[Dataset entries]
-------

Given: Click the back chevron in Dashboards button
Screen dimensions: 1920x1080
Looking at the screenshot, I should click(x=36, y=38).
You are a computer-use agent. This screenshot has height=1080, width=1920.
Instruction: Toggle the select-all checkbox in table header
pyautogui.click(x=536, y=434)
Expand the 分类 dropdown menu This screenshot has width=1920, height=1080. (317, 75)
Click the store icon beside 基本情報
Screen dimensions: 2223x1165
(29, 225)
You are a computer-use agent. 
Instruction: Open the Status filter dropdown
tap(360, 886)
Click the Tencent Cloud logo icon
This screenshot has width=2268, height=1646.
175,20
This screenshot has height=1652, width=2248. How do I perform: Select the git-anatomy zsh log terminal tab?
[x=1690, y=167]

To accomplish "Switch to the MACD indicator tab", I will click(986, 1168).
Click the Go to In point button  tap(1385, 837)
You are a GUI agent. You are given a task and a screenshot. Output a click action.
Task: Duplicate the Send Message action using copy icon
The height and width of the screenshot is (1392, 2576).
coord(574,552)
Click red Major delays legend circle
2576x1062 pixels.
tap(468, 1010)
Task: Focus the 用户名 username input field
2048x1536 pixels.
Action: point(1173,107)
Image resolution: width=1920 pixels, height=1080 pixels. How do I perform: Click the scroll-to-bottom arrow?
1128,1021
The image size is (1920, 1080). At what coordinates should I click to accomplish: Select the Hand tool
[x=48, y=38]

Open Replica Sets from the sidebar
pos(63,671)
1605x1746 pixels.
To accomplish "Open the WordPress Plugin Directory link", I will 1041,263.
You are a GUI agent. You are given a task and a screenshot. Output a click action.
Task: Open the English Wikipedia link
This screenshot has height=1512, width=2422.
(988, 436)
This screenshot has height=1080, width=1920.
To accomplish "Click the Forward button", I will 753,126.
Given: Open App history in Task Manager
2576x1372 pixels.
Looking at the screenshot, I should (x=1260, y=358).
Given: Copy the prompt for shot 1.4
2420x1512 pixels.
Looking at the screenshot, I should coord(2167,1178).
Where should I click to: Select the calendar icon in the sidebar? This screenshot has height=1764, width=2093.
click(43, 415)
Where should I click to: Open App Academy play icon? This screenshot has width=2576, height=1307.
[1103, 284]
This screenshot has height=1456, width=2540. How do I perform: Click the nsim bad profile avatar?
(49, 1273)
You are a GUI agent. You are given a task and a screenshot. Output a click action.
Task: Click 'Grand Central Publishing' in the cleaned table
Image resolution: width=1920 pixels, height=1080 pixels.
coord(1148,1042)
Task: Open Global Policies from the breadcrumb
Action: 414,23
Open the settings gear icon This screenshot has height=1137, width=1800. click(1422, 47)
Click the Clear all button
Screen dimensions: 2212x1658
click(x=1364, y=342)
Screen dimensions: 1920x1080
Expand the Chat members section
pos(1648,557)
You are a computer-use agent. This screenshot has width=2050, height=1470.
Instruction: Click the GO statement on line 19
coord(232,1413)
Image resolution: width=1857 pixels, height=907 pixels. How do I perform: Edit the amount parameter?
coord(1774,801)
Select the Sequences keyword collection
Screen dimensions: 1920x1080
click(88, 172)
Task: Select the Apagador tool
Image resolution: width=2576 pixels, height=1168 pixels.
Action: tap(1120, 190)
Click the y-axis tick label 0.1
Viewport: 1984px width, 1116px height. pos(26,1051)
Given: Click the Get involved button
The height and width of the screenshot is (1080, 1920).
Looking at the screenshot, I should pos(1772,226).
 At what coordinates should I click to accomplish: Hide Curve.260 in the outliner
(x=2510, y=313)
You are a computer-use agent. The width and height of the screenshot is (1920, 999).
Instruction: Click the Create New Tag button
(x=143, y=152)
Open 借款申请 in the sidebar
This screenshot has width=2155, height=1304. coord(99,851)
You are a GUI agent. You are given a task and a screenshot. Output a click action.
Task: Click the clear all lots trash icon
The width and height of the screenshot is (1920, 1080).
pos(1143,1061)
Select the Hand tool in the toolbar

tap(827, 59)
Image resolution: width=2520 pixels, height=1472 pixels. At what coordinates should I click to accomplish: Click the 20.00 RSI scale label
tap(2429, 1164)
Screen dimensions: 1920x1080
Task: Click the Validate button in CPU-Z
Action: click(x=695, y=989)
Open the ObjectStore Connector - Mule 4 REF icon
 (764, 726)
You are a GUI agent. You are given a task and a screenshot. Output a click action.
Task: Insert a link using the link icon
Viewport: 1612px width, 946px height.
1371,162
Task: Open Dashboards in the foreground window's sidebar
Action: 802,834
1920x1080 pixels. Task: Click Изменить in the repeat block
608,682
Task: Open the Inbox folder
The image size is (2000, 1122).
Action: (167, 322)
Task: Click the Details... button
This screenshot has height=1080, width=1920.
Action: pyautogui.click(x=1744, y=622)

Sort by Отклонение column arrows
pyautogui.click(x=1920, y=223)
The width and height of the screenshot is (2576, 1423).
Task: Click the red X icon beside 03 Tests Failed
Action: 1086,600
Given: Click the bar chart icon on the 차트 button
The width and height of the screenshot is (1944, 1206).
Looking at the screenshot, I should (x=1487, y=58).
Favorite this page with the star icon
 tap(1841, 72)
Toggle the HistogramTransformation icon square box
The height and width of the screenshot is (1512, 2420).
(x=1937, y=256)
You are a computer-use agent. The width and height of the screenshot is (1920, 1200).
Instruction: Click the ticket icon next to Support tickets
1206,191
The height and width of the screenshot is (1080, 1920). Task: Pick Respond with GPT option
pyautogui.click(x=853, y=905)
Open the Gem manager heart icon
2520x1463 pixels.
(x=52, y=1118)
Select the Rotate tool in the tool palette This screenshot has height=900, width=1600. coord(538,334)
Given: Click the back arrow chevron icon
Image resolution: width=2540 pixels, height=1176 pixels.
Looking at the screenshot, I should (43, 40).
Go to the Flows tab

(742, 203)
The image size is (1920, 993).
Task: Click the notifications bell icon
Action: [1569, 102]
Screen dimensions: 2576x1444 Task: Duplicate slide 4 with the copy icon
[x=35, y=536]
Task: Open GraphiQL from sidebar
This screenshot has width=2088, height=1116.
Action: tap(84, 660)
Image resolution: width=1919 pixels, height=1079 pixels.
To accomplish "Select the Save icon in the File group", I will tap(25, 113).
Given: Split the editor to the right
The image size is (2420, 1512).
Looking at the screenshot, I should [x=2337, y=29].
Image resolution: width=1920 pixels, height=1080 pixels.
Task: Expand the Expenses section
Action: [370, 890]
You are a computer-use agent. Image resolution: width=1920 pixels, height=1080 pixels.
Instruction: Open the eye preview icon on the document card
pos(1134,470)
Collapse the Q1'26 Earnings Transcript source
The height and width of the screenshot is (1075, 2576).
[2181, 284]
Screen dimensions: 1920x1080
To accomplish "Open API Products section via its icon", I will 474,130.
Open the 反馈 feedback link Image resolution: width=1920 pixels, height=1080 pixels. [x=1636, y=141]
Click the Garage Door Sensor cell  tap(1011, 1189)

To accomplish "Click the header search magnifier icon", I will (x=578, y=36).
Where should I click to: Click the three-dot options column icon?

-------

## ABOUT THIS EXERCISE
From the line that contains "Open the 反馈" through the end of the records above, print every line exactly and nothing else.

## RESULT FOR THIS TASK
Open the 反馈 feedback link Image resolution: width=1920 pixels, height=1080 pixels. [x=1636, y=141]
Click the Garage Door Sensor cell  tap(1011, 1189)

To accomplish "Click the header search magnifier icon", I will (x=578, y=36).
Where should I click to: Click the three-dot options column icon?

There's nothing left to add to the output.